Without including the pictures, copy out every line below.

Start of Given data

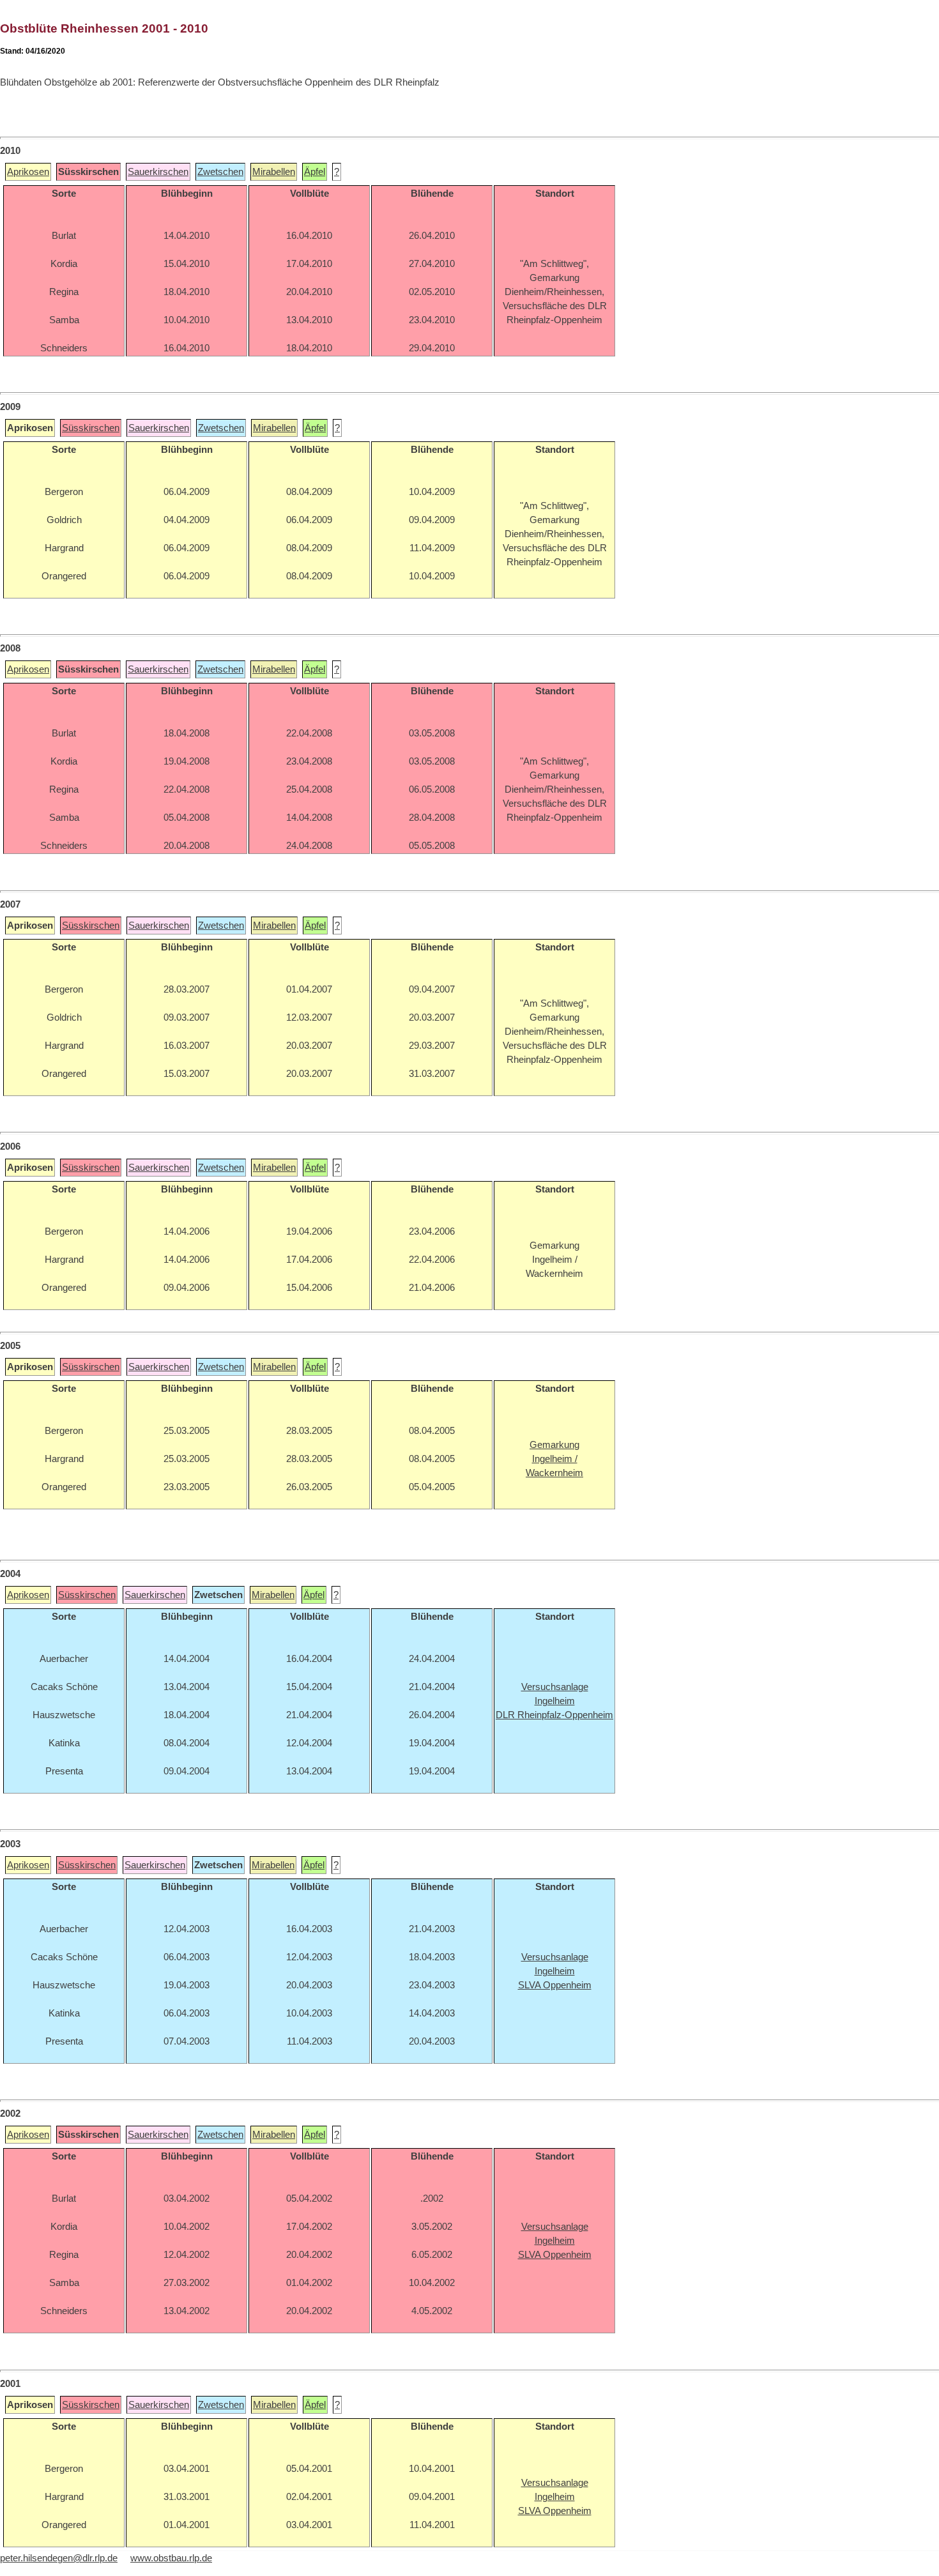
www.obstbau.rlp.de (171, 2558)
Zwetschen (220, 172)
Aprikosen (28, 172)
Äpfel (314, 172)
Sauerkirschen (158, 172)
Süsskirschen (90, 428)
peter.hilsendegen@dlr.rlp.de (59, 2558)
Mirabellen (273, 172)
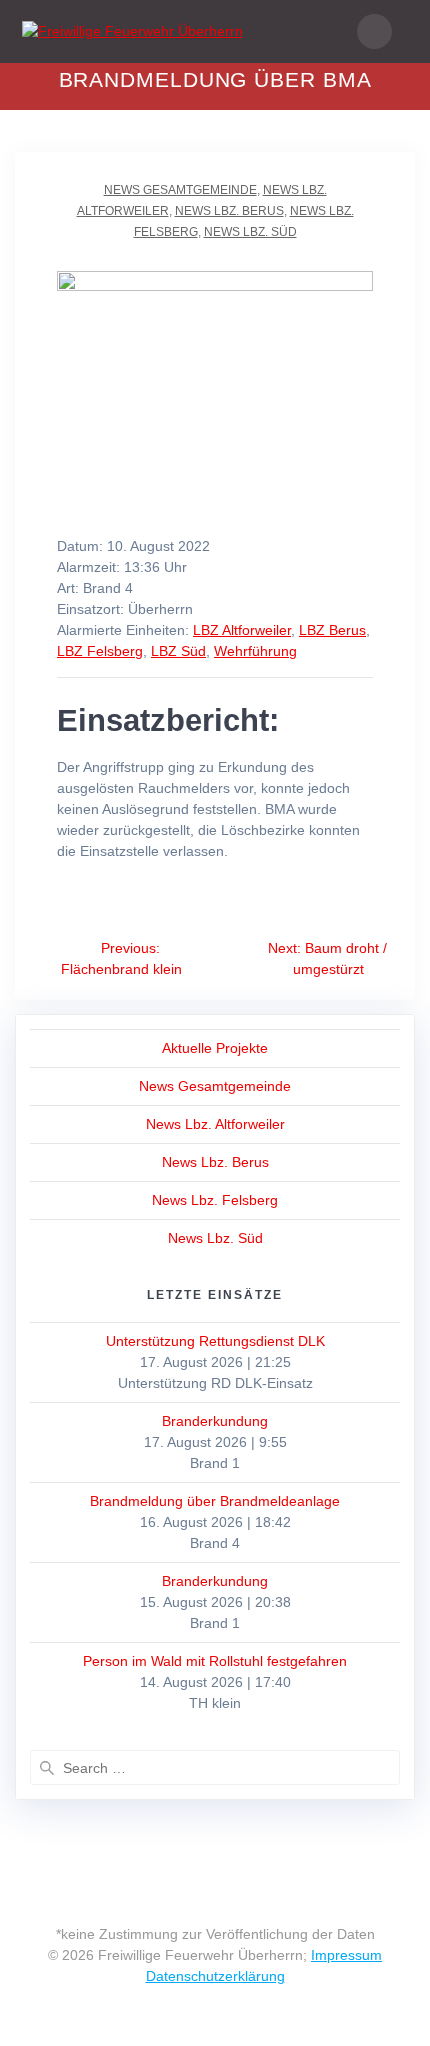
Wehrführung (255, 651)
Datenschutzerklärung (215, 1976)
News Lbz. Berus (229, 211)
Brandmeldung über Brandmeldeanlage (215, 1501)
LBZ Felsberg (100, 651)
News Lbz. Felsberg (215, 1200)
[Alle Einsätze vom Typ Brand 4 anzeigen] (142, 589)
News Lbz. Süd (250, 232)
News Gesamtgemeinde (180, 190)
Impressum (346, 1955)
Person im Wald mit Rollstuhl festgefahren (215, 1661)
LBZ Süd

End of Given data

**Reply**
www.obstbau.rlp.de (171, 2558)
Zwetschen (220, 172)
Aprikosen (28, 172)
Äpfel (314, 172)
Sauerkirschen (158, 172)
Süsskirschen (90, 428)
peter.hilsendegen@dlr.rlp.de (59, 2558)
Mirabellen (273, 172)
Wehrführung (255, 651)
Datenschutzerklärung (215, 1976)
News Lbz. Berus (229, 211)
Brandmeldung über Brandmeldeanlage (215, 1501)
LBZ Felsberg (100, 651)
News Lbz. Felsberg (215, 1200)
[Alle Einsätze vom Typ Brand 4 anzeigen] (142, 589)
News Lbz. Süd (250, 232)
News Gesamtgemeinde (180, 190)
Impressum (346, 1955)
Person im Wald mit Rollstuhl festgefahren (215, 1661)
LBZ Süd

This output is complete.